Many organizations conduct sentiment analysis through once-a-year employee surveys, but to gain real insight, HR leaders must instigate more regular touch points around whether peers and work networks are net contributors to or detractors from success in the business.
In particular, the survey should be designed to investigate whether team members feel safe taking risks and being vulnerable with one another. This is about more than HR people just trying to be nice: Google researchers have found that individuals on teams with higher psychological safety are “less likely to leave, they’re more likely to harness the power of diverse ideas from their teammates, they bring in more revenue, and they’re rated as effective twice as often by executives.”
“To set up a talented worker for success, you need to look at, not just the frequency of workplace interactions, but their quality through employee sentiment analysis.”

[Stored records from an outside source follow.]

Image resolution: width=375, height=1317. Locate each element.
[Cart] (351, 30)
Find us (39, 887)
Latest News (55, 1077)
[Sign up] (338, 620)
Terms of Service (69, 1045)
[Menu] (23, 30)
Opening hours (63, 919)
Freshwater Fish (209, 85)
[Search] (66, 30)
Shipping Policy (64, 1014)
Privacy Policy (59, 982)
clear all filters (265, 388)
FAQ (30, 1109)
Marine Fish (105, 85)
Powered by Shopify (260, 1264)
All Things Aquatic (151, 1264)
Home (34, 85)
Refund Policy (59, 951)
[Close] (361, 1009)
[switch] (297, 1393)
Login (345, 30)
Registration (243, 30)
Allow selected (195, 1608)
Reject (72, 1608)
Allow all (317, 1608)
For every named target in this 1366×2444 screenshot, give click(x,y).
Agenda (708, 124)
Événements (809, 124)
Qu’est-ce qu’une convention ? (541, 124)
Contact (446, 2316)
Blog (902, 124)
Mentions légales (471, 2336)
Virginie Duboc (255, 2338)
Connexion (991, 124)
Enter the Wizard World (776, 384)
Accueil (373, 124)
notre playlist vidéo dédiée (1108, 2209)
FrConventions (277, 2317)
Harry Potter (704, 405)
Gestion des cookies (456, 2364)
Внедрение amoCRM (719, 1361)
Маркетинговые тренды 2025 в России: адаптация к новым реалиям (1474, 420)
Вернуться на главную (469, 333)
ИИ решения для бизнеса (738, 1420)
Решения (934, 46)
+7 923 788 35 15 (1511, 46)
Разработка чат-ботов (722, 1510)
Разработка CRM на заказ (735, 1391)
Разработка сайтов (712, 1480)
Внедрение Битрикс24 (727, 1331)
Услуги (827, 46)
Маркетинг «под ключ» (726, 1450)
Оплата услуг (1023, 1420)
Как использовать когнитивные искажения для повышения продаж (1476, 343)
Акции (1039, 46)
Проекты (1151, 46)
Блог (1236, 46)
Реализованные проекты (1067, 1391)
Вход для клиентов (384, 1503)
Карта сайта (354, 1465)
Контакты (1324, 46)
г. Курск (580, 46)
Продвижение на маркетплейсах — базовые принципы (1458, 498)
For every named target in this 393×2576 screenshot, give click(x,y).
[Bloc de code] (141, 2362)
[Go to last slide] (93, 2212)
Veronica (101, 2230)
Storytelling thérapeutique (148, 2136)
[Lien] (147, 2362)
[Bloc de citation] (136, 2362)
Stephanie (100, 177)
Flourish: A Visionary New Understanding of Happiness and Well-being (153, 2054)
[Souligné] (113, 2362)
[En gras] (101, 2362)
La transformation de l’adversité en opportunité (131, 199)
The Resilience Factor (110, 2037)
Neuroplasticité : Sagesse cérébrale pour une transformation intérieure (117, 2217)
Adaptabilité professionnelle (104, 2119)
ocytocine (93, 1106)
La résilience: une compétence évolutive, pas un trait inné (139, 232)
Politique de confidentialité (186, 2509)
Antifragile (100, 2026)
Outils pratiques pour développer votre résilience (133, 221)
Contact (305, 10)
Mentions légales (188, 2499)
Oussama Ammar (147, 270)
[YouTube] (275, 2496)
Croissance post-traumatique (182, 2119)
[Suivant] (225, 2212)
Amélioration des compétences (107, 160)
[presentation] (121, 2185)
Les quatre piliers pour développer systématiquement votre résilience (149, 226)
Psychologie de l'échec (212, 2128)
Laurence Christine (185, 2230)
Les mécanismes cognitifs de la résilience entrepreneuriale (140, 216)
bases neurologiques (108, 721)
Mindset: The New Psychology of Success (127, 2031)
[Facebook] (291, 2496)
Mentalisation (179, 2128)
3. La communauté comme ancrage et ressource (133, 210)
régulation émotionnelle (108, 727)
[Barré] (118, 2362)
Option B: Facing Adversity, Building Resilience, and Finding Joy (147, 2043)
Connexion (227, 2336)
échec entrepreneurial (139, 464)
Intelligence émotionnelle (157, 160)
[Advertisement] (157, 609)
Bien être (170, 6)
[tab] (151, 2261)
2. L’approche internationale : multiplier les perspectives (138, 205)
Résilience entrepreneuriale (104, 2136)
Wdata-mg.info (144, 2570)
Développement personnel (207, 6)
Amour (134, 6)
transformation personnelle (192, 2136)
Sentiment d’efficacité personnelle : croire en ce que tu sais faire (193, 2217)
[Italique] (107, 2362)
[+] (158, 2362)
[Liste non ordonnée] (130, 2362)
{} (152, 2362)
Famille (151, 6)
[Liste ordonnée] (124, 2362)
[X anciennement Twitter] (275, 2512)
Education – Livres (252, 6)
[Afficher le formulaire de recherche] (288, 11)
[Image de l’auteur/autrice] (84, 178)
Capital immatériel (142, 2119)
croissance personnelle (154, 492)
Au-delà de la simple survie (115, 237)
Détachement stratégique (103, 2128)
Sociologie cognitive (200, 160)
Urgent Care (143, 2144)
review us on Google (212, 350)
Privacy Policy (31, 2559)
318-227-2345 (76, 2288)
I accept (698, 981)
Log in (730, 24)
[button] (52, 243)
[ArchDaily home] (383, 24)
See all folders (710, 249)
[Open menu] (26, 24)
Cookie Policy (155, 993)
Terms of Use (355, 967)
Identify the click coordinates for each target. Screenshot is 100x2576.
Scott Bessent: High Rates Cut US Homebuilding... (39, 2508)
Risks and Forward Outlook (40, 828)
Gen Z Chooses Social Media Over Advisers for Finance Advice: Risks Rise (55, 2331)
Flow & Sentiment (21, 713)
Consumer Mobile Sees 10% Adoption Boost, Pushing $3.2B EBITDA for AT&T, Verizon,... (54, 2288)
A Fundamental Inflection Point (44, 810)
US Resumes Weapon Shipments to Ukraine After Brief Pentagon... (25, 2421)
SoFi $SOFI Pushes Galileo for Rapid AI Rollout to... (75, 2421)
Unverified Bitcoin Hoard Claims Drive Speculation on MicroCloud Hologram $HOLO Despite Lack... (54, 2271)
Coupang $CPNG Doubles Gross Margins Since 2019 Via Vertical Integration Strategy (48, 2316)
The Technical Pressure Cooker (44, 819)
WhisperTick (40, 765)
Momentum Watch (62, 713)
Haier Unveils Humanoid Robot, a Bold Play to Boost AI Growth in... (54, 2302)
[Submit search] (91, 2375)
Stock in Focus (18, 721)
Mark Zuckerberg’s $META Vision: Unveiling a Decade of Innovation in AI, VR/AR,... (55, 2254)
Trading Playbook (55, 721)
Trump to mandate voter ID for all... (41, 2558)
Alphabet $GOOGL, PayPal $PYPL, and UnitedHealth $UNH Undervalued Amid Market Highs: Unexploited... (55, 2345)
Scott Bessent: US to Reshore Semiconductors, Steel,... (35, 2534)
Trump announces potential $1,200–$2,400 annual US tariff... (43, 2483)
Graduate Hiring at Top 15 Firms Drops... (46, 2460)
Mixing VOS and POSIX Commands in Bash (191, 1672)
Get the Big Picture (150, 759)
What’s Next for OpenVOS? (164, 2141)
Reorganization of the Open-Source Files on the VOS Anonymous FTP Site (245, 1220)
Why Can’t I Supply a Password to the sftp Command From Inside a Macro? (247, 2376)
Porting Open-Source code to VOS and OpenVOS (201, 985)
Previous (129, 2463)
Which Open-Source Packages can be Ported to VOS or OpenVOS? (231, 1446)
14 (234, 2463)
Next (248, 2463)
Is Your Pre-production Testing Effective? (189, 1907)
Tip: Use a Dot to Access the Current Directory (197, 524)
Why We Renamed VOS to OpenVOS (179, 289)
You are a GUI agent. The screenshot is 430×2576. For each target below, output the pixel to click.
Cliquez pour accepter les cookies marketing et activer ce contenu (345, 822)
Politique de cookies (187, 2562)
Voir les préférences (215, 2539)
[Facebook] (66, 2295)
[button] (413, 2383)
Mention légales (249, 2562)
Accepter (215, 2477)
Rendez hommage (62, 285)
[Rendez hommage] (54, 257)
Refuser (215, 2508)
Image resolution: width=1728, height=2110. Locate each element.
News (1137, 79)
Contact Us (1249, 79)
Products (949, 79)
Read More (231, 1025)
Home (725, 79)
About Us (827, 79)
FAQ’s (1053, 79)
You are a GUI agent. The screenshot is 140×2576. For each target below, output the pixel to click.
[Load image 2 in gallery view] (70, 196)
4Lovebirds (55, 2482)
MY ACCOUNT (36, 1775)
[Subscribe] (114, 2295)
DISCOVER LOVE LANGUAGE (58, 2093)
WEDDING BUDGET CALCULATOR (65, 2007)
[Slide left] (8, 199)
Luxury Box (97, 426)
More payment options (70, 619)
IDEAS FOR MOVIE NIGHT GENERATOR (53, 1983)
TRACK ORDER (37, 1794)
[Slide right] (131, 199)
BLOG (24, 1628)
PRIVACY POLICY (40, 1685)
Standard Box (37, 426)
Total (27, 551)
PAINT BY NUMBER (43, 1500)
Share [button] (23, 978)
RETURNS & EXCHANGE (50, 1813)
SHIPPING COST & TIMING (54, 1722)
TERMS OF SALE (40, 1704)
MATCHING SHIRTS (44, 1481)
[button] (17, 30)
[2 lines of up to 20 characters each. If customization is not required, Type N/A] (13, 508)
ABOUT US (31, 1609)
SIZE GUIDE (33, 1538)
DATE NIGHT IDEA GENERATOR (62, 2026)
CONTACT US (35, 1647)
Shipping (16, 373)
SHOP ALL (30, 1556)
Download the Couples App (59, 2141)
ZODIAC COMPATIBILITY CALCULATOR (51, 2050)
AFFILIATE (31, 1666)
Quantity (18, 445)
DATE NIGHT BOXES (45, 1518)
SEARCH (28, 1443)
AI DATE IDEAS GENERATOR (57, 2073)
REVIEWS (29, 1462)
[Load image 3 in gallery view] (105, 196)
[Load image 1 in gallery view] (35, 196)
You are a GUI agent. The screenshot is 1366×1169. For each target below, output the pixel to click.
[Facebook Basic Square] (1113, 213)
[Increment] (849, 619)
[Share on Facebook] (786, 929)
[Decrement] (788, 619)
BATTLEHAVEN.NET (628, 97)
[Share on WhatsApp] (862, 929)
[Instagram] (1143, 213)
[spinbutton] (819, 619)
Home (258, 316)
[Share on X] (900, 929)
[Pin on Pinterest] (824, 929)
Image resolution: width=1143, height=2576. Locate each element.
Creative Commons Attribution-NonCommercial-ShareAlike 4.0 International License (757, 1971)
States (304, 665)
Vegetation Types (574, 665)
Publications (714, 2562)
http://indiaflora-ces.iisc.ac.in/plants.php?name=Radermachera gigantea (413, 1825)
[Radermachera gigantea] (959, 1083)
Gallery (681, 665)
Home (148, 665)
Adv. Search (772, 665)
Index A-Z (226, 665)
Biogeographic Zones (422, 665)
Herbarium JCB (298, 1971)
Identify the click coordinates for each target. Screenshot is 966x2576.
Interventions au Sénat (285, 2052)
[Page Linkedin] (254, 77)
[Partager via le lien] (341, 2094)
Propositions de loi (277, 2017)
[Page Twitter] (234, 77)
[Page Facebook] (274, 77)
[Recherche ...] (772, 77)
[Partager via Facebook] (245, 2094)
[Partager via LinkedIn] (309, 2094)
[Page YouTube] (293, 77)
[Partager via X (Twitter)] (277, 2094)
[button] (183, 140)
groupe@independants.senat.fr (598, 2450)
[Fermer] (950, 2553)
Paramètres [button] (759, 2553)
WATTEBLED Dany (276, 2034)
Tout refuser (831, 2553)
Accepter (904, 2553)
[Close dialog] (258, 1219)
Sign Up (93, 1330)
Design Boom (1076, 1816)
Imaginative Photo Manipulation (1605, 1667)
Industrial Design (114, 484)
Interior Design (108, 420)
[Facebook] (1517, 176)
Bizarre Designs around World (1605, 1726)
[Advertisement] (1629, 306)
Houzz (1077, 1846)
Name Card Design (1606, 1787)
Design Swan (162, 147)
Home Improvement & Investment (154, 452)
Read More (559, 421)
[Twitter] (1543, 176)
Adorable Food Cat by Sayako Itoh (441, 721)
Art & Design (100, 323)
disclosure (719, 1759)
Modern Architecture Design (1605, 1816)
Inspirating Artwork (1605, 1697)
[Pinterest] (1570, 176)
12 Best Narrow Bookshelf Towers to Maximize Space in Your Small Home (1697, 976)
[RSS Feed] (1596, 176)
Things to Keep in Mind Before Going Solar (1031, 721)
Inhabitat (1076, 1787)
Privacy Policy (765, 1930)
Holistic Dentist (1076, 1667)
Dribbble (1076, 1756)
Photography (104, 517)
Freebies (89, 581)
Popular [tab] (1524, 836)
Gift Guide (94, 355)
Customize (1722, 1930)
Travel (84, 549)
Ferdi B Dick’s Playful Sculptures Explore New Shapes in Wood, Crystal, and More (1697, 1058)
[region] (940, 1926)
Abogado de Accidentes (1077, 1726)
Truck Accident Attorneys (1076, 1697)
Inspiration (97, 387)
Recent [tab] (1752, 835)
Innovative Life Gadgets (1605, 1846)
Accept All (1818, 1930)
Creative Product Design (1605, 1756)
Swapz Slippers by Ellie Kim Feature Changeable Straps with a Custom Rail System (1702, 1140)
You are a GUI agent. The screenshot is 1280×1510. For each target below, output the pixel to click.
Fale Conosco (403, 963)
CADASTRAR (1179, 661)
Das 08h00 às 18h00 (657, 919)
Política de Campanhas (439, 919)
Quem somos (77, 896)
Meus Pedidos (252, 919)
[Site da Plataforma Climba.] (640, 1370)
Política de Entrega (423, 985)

Having the opportunity to work without fear of retribution is likely to have more of an impact on certain employees than others. Decades of scientific research spearheaded by pediatrician W. Thomas Boyce has revealed that there are two groups of children: dandelions (those with low-stress reactivity) and orchids (those with high-stress reactivity).
In a laboratory interview testing memory skills, the dandelion children had “competent but average capacities.” Their “ability to remember was completely unaffected by the tenor of the interviewer’s style.” On the other hand, the highly reactive, orchid children had “accurate, encyclopedic memories” when questioned by the nice interviewer, but “couldn’t seem to remember a thing when interacting with the rude, grim interviewer.”
Given that these dandelion/orchid traits can stay with us as adults, this offers the intriguing possibility that certain poor performers (who otherwise have the intelligence and skills to succeed somehow but aren’t) could actually become some of your best performers when placed with emotionally intelligent managers and co-workers.
Growing an Ecosystem Of Talent
As new types of jobs are cropping up faster than businesses can fill them, it’s time to grow the pool of talented, successful workers. Yes, individual skills, intelligence, and experience do count. But star performers are neither born or made — they are continually cultivated with productive workplace relationships.
With an understanding of how team interactions foster productivity, HR leaders can make one plus one equal three. Because after all, a good team is greater than the sum of its parts.